Combined product sales grew by 6% over the previous year, with growth in the video surveillance sector achieving 11.8%, access control 7.2%. However intruder alarms declined by 0.8%.

Increasingly security systems supplied for new projects are delivered as fully integrated systems, whereas in the past they were supplied as 3 separate and discreet systems. So whilst these numbers identify with 3 separate product markets they now overlap when incorporated into a system.

For example many intruder alarm systems are now supplied with integrated video surveillance to enhance performance and productivity, and they can make up a large proportion of the cost and sometimes the total cost when they are retrofitted to existing installations. Our figures show static or small decline but this represents just intruder products. If we add video and access control into what would have been called Intruder systems there would be growth of around 5% for the systems market next year.

Mergers, Acquisitions & Investment
The value of merger and acquisition deals in 2011 was $9.847 billion a rise of 23% over the previous year, but in 2012 it declined to $7.168 billion a fall of 27%. Poor economic trading conditions reduced the confidence of major suppliers to go for growth through Merger and Acquisition. However we don’t expect this to continue and forecast a steady annual growth rate in M&A deals of 6.5% over the next 5 years to 2017.

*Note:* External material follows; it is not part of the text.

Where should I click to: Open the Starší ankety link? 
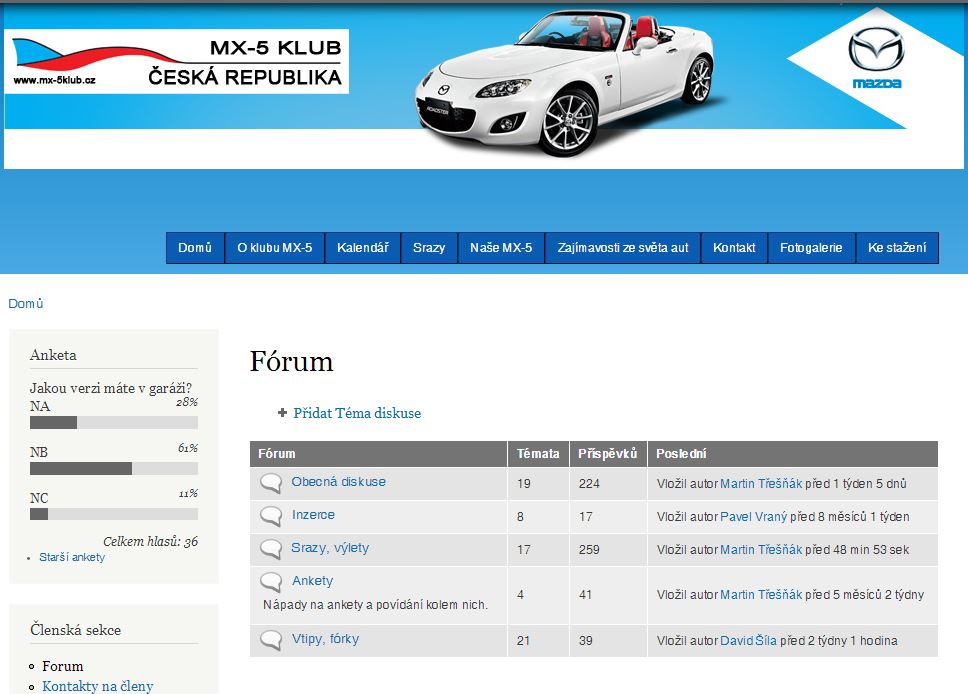point(72,557)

Intruder Alarms only accounted for 5.5% by volume of the deals made in 2012.These deals included FutureNet Security Solutions acquisition of Smith & Wesson’s Perimeter Security Division, Salient Federal Solutions purchase of Electronic Security Systems, whilst Bowmark Capital backed the Management Buy Out of CSL DualCom in the UK.

Added to that Wireless technology products accounted for 3.7% by volume of the deals made in 2012. These deals included Tyco International’s acquisition of Visonic Ltd.

Intruder Alarm Embraces ‘Security as a Service’ and the Cloud in 2013?
Security as a Service has become attractive to customers including both the public and private sector. Budgets are invariably tight and upfront funds are frequently hard to find because the expense of upgrading the underlying technologies remains the responsibility of the vendor rather than the customer.

The complexity of operating some of these security systems can often be best left in the hands of the companies that manufactured them. Indeed security companies now seem willing to invest the necessary money themselves in the manufacture and operation of their security products, rather than selling them for cash up front.

Consumers have already learned to rely on hosted services for email and many professionals rely on Salesforce and cloud-based HR systems. And many also rely on Internet banking. If we can trust the cloud with our money today, it’s logical that we would do the same for security systems tomorrow. Hosted services will increase its impact over the next couple years, especially in the target market of small businesses and then grow to much high user levels by the end of the decade.